===== Reading text =====

I finally had an opportunity to visit Cove Fort which was really really exciting. I made a preliminary video which will be improved after I get home and can organize my pictures. I will upload the pics at a later date and get things to look pretty. But my explanation of why this place is so important is outlined in the following video. Enjoy.

Zion National Park, Angels Landing, Utah

I've been to Zion twice now, if you go back to February of 2006 you will find a post for the Kolob Canyon area that was quite fun. But all my visits to Zion had been in the dead of winter when there was no one around. I've always wanted to climb the Angels Landing Trail and since my travels were taking me through Zion I figured I would stop off quickly to do so. Unfortunately, it was no longer winter. There were tourists and buses and rules and parking lots. This was no fun for me. I climbed the trail late in the day and got near the top but didn't brave the rock climb since my light was limited. The place is still beautiful but I am not one for the crowds. Had to get out quick.


I am closing in on Capital Reef at the moment.

Lake Powell Dam, Arizona

After my hike in the desert I wanted to recuperate so I decided to enjoy the Lake Powell resort's jacuzzi. There I met a guy named Alan who recently left Big Sky, Montana to take a job at the resort. We quickly struck up a conversation and agreed to go for a tour of Lake Powell Dam the next day. The reason for the dam was described in my preceding post. American tax dollars pay for guided tours of the dam and the hydroelectric plant that generates electricity. Our tour guide chose his words carefully but did mention the dam would be completely useless if the lake dried up once and for all.


Will be headed north to do a quick hike over at Zion and then on to Cove Fort. (I am very excited about Cove Fort)

Glen Canyon, Arizona/Utah

I arrived at Page, AZ on Saturday night exhausted but feeling happy that I got the heck out of Flagstaff. Sunday was a low key day where I tried to fix the usual mapping issues with Delorme, I spend a lot of time fixing Delorme mapping issues. I half-heartedly stumbled down to the Lake Powell Dam where I realized that I was a stone's throw from Glen Canyon. Backpacker magazine has been yammering about this place since I don't know when, I haven't paid much attention because I live in the east and Glen Canyon is, well, I didn't know where it was. But I was here and excited. There is a politically correct story about this place, but instead, I will tell my version.

Back in the last century the evil American politicians decided that hoarding water was a good idea. So they took this beautiful utopian place called Glen Canyon and decided to flood it, in order to keep water in Utah and Colorado, and away from the starving Mexicans who depended on it for sustenance. Ignoring the wishes of everyone who loved the place the politicians conspired to build this monstrosity and, in order to pay for this boondoogle, they would create hydroelectric power. This was good news for Las Vegas who needed lots of water for the fountains over at the Bellagio.

However, the politicians (most likely Republicans) did not count on global warming global climate change. The big lake filled to capacity in 1980 but since then has shriveled to half its capacity since water is now scarce in the desert. The beautiful arid canyon is returning, and many people want it back. I must say, the place is quite beautiful and could probably do with a few less obnoxious house boats, cigarette boats and partyers.

===== Exercise data =====

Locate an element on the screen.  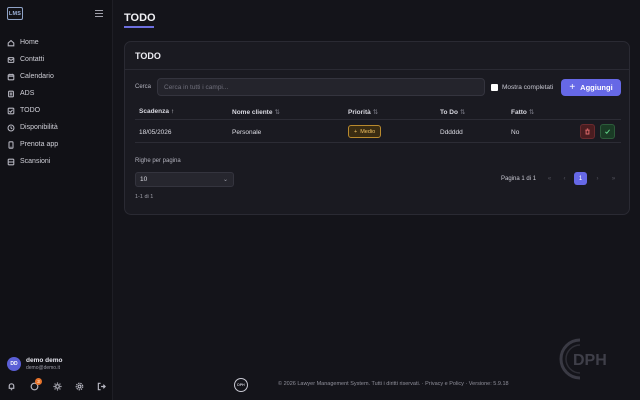
clock-icon is located at coordinates (11, 128).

=====

Directive.
Answer these from the travel posts above:
(a) Where had Alan recently left to take a job at the Lake Powell resort?
(b) In what year did the big lake fill to capacity?
(c) When was the post about the Kolob Canyon area?

Solution to the problem.
(a) Big Sky, Montana
(b) 1980
(c) February of 2006